____ Data in this exercise

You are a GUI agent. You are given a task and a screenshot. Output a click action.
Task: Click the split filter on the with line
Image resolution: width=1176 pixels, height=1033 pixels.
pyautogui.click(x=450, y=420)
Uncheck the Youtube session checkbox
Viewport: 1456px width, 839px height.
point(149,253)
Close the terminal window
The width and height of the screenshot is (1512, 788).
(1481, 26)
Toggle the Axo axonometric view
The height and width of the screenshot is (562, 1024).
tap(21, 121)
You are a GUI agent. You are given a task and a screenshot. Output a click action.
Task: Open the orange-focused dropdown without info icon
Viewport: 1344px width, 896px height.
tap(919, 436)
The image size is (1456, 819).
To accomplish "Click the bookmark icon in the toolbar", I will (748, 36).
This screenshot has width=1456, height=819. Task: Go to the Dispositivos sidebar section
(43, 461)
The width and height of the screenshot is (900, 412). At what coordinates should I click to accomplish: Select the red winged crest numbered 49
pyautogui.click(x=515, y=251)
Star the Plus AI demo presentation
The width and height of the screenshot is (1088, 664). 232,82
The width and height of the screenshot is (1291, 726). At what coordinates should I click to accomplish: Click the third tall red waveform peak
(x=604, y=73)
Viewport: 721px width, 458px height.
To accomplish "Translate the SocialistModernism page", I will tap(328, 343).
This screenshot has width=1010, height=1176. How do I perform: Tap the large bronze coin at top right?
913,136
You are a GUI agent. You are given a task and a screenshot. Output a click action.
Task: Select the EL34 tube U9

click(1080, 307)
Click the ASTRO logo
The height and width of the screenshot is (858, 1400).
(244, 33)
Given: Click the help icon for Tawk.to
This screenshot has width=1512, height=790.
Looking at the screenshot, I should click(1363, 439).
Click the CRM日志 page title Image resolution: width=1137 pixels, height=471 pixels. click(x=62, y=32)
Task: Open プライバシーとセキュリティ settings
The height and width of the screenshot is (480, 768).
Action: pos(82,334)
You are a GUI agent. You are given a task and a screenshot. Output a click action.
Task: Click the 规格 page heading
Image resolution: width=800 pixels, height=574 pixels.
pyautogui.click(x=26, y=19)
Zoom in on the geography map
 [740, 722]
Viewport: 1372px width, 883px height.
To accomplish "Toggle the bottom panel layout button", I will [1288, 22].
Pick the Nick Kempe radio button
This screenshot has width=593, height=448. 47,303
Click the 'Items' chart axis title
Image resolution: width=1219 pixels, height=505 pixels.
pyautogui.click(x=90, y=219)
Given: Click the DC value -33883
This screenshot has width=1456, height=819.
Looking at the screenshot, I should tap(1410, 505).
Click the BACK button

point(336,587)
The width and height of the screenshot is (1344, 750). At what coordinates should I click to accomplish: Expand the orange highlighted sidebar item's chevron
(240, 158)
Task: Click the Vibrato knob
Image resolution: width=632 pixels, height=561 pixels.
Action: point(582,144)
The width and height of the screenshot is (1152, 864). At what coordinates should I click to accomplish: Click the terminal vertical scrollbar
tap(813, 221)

________

## Task to carry out
Pick out each line in the items above that contains the word "orange", and copy those lines in full.

## Finished answer
Task: Open the orange-focused dropdown without info icon
The width and height of the screenshot is (1344, 750). At what coordinates should I click to accomplish: Expand the orange highlighted sidebar item's chevron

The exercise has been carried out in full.